— start DATA PROVIDED —

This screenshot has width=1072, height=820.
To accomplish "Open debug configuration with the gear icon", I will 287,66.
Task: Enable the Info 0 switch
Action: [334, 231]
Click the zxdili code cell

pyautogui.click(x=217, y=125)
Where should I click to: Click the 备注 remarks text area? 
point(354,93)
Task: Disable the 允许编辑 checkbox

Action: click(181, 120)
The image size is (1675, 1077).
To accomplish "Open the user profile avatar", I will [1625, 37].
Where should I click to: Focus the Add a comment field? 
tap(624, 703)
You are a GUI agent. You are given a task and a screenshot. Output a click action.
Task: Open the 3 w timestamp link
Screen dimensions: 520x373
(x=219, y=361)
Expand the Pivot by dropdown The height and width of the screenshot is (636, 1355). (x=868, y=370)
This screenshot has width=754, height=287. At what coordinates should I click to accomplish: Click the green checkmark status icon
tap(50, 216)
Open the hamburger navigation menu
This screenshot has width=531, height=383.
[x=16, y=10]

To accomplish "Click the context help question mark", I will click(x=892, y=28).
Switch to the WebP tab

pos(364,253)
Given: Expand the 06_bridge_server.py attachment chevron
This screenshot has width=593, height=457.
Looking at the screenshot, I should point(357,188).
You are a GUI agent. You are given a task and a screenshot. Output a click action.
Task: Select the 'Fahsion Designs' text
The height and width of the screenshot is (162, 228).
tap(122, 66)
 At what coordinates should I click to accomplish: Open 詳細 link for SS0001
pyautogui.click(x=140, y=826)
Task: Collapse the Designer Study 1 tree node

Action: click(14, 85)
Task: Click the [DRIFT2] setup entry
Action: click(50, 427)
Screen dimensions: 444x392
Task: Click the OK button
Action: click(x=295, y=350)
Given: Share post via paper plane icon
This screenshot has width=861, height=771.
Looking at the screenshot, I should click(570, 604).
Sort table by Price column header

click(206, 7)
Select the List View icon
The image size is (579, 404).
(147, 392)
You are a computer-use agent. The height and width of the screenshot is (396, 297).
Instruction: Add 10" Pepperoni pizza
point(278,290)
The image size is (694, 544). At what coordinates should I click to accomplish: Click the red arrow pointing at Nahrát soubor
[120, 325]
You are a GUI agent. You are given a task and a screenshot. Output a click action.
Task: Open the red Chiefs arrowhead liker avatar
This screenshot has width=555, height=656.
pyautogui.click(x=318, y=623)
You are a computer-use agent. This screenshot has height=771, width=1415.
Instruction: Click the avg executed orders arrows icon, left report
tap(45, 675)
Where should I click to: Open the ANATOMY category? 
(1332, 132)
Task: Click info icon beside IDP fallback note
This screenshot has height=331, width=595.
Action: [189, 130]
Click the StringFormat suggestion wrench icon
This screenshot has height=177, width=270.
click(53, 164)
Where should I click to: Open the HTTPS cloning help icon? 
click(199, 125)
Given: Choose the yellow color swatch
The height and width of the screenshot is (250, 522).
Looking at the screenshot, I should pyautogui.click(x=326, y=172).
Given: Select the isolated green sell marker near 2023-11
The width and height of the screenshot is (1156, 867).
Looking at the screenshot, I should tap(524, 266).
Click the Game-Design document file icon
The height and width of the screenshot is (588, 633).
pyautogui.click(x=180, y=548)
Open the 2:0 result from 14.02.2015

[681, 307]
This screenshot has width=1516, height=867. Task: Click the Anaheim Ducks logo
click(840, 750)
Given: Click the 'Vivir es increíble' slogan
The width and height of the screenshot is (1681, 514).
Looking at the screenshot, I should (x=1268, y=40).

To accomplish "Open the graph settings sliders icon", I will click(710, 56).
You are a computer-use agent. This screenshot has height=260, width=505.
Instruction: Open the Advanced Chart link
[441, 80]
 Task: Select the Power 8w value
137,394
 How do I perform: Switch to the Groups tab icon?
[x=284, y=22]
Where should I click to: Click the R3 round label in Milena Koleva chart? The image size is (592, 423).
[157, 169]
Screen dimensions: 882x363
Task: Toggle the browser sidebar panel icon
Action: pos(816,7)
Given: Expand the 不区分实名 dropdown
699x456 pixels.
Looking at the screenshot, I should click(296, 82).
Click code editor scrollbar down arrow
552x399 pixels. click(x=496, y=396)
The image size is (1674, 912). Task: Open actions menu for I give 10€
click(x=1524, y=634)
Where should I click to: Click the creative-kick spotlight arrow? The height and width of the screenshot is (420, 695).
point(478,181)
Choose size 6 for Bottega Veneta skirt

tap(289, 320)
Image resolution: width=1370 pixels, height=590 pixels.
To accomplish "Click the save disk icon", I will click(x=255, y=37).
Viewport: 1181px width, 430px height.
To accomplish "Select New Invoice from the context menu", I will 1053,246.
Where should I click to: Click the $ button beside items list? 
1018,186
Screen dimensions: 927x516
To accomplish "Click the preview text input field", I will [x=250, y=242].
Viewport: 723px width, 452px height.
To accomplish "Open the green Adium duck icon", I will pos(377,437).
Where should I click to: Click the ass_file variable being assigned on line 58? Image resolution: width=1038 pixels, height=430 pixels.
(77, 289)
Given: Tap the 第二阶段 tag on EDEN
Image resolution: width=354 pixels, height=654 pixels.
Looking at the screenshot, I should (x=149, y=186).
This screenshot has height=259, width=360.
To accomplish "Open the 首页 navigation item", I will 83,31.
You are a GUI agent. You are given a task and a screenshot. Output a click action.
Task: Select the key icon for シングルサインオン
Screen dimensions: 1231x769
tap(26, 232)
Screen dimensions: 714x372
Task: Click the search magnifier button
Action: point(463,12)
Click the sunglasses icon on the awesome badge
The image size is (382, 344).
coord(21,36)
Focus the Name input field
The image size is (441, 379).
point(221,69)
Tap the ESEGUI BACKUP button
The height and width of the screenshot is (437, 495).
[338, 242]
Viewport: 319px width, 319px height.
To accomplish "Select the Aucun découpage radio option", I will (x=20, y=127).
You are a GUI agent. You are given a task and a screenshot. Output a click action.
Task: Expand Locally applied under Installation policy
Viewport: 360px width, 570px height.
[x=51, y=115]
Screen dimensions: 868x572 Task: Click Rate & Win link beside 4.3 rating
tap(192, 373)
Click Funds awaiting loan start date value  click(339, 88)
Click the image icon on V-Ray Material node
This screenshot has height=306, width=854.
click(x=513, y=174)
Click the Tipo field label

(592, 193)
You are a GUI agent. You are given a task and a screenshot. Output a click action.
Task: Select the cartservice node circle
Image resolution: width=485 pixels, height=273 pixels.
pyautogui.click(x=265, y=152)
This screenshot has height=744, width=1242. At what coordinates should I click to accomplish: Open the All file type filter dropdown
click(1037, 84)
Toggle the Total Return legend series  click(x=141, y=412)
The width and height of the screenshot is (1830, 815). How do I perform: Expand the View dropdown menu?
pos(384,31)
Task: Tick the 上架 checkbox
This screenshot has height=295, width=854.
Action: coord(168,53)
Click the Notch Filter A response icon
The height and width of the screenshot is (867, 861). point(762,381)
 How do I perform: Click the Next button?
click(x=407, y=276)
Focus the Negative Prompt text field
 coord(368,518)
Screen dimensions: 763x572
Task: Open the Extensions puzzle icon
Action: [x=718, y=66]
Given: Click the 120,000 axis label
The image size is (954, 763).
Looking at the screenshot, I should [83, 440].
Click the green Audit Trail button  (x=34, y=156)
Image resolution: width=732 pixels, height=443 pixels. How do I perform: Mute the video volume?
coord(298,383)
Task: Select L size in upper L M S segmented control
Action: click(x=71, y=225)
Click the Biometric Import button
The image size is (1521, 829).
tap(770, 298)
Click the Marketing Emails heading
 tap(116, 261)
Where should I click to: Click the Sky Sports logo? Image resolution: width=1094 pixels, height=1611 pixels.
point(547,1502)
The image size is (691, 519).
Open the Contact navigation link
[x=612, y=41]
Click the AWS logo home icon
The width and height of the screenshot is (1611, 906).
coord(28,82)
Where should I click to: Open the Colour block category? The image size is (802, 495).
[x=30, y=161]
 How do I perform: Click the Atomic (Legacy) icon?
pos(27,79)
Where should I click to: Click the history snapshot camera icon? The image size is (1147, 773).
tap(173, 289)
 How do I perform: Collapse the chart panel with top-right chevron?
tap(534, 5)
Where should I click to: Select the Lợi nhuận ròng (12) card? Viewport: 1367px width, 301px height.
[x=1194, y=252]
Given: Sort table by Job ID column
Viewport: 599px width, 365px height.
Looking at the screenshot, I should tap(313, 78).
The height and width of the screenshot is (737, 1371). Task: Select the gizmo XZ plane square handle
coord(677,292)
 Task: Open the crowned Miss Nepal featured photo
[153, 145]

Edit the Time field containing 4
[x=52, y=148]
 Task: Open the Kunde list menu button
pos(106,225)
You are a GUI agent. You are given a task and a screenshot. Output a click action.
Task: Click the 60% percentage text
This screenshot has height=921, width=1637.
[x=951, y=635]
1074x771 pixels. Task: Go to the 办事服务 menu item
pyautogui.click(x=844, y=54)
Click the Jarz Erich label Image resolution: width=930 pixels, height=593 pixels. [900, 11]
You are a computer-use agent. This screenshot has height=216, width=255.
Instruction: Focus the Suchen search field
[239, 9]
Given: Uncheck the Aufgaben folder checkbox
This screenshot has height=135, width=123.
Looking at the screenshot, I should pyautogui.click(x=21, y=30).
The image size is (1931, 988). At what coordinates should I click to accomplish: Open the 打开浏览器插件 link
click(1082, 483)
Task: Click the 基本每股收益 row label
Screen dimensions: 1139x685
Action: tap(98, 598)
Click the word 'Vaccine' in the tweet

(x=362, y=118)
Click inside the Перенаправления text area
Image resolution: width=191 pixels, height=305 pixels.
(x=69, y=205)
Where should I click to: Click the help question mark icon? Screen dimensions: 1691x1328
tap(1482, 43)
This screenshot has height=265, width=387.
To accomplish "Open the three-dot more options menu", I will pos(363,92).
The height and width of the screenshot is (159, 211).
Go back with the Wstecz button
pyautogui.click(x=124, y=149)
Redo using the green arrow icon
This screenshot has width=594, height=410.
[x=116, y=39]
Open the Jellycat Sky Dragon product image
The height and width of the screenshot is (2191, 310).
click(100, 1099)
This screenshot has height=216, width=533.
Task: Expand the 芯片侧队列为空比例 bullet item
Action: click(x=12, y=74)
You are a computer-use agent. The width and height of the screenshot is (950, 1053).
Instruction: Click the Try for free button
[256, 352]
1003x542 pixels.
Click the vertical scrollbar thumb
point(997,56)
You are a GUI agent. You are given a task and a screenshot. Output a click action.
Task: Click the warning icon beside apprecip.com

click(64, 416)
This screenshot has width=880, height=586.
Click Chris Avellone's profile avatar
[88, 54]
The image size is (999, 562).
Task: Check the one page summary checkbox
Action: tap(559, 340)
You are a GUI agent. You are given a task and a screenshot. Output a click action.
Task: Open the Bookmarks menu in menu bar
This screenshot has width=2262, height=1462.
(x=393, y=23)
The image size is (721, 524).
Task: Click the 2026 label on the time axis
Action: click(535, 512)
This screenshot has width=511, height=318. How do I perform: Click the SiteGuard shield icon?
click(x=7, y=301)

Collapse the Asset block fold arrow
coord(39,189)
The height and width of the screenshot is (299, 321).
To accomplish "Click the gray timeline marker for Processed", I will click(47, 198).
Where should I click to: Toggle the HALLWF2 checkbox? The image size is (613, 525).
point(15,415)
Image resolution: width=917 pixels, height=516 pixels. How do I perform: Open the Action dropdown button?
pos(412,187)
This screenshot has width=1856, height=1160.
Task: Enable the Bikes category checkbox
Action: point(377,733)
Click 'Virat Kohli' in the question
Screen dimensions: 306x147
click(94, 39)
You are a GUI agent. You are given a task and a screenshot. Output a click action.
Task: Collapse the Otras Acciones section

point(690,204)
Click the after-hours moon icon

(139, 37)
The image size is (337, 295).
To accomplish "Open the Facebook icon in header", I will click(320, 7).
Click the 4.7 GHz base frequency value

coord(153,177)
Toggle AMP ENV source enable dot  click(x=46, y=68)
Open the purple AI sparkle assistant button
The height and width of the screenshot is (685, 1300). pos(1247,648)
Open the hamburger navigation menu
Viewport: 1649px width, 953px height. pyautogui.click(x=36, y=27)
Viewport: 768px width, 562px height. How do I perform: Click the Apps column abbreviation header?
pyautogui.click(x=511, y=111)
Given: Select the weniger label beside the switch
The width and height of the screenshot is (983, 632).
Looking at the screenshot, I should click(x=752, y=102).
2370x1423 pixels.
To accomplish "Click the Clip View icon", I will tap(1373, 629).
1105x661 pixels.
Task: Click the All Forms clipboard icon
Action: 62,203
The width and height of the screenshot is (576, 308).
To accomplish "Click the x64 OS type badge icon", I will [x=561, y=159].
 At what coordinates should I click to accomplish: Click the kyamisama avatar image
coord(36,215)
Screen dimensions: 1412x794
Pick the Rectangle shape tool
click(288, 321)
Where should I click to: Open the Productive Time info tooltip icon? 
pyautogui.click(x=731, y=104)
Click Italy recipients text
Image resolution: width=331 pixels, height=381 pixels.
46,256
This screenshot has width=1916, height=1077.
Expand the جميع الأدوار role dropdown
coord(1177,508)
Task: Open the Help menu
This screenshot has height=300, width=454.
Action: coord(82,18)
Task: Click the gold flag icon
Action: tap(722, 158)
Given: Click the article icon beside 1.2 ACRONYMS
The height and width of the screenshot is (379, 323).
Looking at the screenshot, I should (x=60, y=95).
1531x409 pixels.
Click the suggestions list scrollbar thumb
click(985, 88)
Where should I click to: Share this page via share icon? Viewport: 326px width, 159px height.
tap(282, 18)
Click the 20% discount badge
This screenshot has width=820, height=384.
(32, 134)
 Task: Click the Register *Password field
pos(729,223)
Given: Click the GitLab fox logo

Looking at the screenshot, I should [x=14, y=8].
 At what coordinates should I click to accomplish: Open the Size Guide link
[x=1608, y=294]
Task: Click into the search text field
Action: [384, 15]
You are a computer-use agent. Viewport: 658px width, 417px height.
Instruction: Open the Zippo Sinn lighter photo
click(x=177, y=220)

— end DATA PROVIDED —

TASK DETAILS: Return verbatim the part of the rows above that opens with the first line of the rows and closes with the line containing "(x=219, y=361)", both ends included.

RESPONSE:
This screenshot has width=1072, height=820.
To accomplish "Open debug configuration with the gear icon", I will 287,66.
Task: Enable the Info 0 switch
Action: [334, 231]
Click the zxdili code cell

pyautogui.click(x=217, y=125)
Where should I click to: Click the 备注 remarks text area? 
point(354,93)
Task: Disable the 允许编辑 checkbox

Action: click(181, 120)
The image size is (1675, 1077).
To accomplish "Open the user profile avatar", I will [1625, 37].
Where should I click to: Focus the Add a comment field? 
tap(624, 703)
You are a GUI agent. You are given a task and a screenshot. Output a click action.
Task: Open the 3 w timestamp link
Screen dimensions: 520x373
(x=219, y=361)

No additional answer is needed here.